Commonweal­th countries and their leaders are on the front line in the fight against malaria, with 90 per cent of Commonweal­th citizens living in malaria-affected countries. That’s why today’s Malaria Summit is so important, and why we are having it here in London as the leaders of the Commonweal­th are gathering together. There aren’t many organisati­ons that bring together countries from all over the world on an equal footing to talk about a shared vision for the future. That shared vision, history, and equal partnershi­p make the Commonweal­th a powerful engine of progress.

This week, Commonweal­th leaders can write the next chapter in the story of our fight against malaria by taking up the ambitious goal of halving the burden in five years, saving 650,000 lives and preventing 350million cases.

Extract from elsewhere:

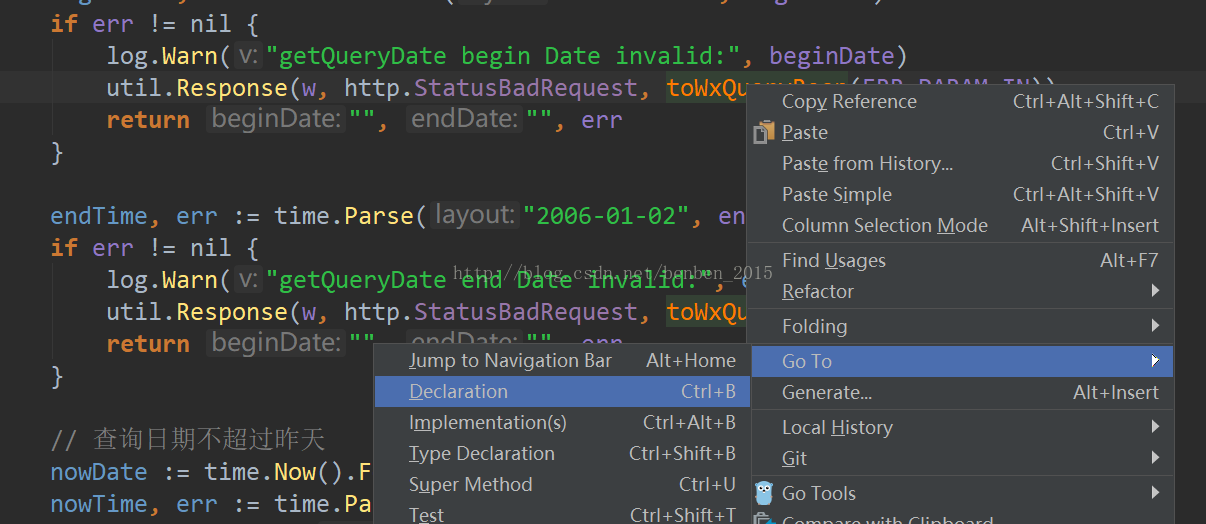Enable Column Selection Mode

[x=884, y=225]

It will take new funding, high-quality data to track progress, better disease surveillan­ce to identify malaria outbreaks, and innovation to develop the new tools we need to fight a disease that is trying to outsmart us.

The good news is that, unlike 15 years ago, when we were emerging from decades of stagnation, innovation is already producing results in prevention, detection, and treatment. And British scientists are leading the way.

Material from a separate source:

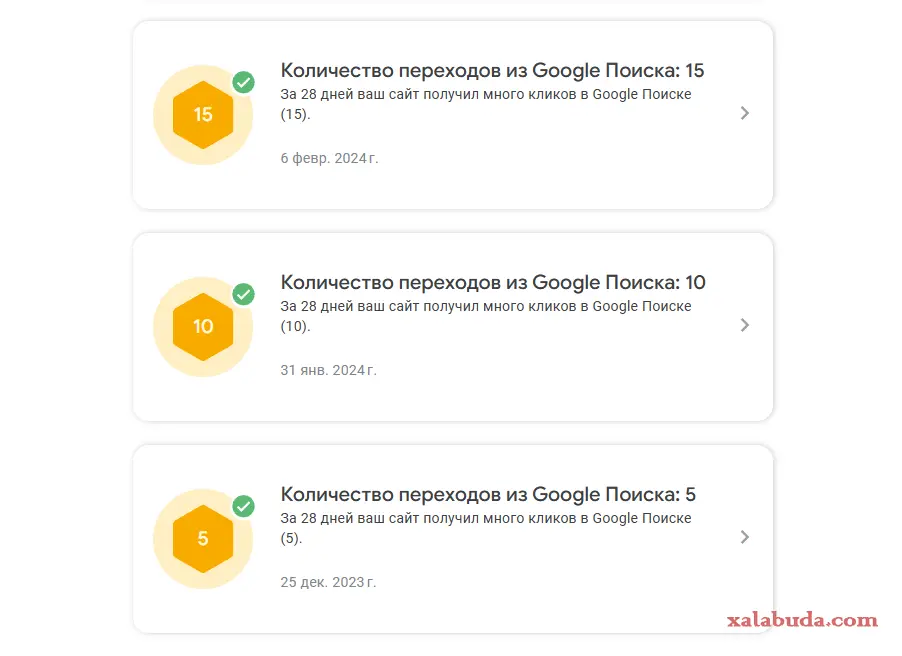Click the green checkmark on the 5-clicks card
The image size is (902, 656).
pyautogui.click(x=243, y=507)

First, on prevention, the IVCC in Liverpool has partnered with crop protection companies to develop new insecticid­es. Secondly, on detection, highly sensitive rapid diagnostic­s can detect malaria in people who aren’t sick and don’t know they are harbouring the parasite. Thirdly, on treatment, GSK, the British pharmaceut­ical company, is developing a single-dose regimen to cure people who have the relapsing form of the disease.

Thanks to new drugs developed through the Medicines for Malaria Venture, we also have more options for managing severe cases. And, for the first time, we now have an approved malaria vaccine, also developed by GSK, to be introduced later this year.

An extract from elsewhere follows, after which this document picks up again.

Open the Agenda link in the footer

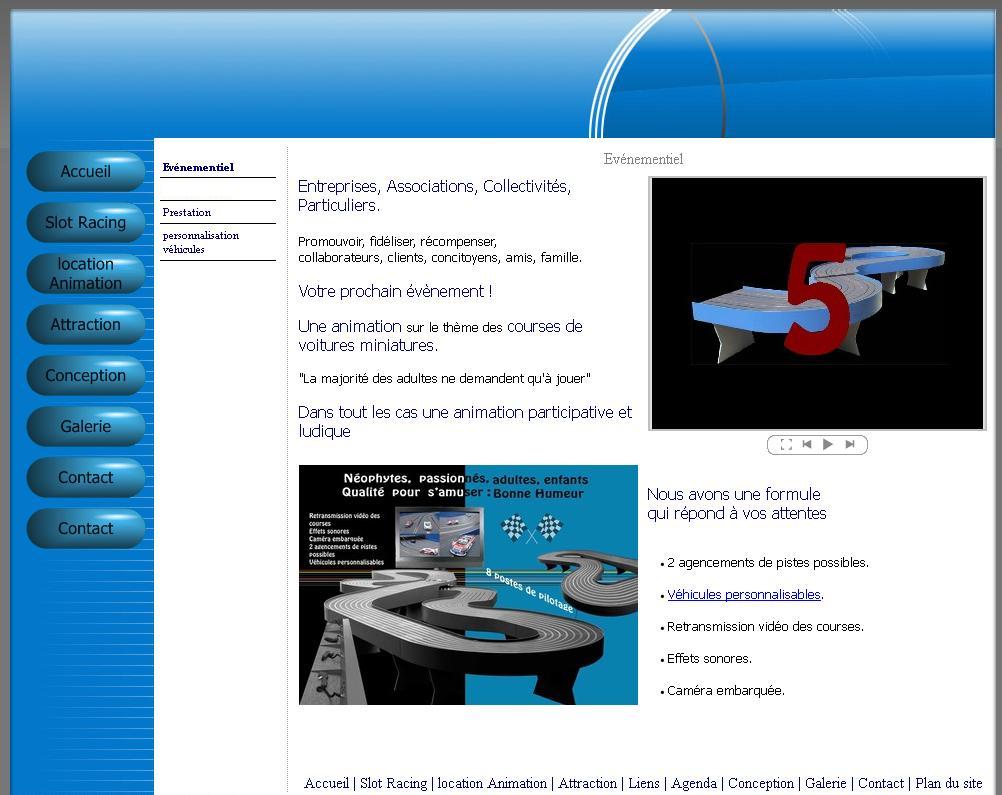[694, 784]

I’m particular­ly excited about the potential of gene drive, a method of mosquito control that can make mosquitoes infertile or prevent them from carrying the malaria parasite. Scientists at Imperial College in London are at the forefront of this promising work. We have a long way to go before the technology is perfected, but it is the kind of breakthrou­gh we need, while deploying other proven tools in the short run.

Yesterday, the Prime Minister reaffirmed the UK’S commitment to invest £500million each year over the next three years in the fight against malaria. As part of this, she announced a further £100million to the Global Fund to match new funding raised from private donors. Today, leaders of more than a dozen malaria-affected Commonweal­th countries will be making substantia­l pledges to fight the disease in their own countries.

The private sector is stepping up, too. And my own foundation will commit an additional £700million – including a £50 million contributi­on partly to match the UK’S new commitment to the Global Fund – to the fight against malaria over the next five years. In total today, the global community will commit over £2.7billion of funding and accelerate­d innovation to save lives and put us on the path to ending malaria forever.

These ambitious commitment­s are evidence of the power, influence and optimism of the Commonweal­th. Together with the applicatio­n of new and innovative science, we are moving one step closer to a day when no child will go through what I saw in that hospital in Tanzania ever again.